Start of DATASET EXTRACT

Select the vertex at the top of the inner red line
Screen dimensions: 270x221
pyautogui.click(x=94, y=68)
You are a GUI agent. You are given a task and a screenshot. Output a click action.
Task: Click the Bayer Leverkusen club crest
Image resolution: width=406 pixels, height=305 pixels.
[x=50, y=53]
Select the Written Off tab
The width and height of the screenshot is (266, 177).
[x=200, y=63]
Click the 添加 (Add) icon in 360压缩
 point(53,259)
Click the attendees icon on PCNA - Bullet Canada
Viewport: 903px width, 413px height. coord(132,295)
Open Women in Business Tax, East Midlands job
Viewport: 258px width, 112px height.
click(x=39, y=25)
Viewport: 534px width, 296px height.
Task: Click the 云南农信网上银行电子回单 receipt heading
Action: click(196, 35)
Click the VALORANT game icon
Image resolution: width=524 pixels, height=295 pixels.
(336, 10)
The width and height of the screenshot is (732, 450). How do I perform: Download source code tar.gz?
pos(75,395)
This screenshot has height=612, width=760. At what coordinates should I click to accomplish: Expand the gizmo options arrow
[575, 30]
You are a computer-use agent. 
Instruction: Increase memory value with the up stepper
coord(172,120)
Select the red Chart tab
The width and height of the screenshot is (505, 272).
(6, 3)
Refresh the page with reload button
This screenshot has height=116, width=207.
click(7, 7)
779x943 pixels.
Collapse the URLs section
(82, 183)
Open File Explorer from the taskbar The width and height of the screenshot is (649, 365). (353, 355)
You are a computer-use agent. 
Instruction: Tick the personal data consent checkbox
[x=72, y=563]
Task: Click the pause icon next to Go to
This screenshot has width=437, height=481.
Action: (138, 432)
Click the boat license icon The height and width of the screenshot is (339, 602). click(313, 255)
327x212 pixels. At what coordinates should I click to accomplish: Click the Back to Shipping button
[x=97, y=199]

End of DATASET EXTRACT

> _TASK TO COMPLETE_:
Which lines of the items above contain the word "resolution", matching its case exactly? Copy each of those lines in full.

> _ANSWER TO THE EXERCISE_:
Image resolution: width=406 pixels, height=305 pixels.
Image resolution: width=524 pixels, height=295 pixels.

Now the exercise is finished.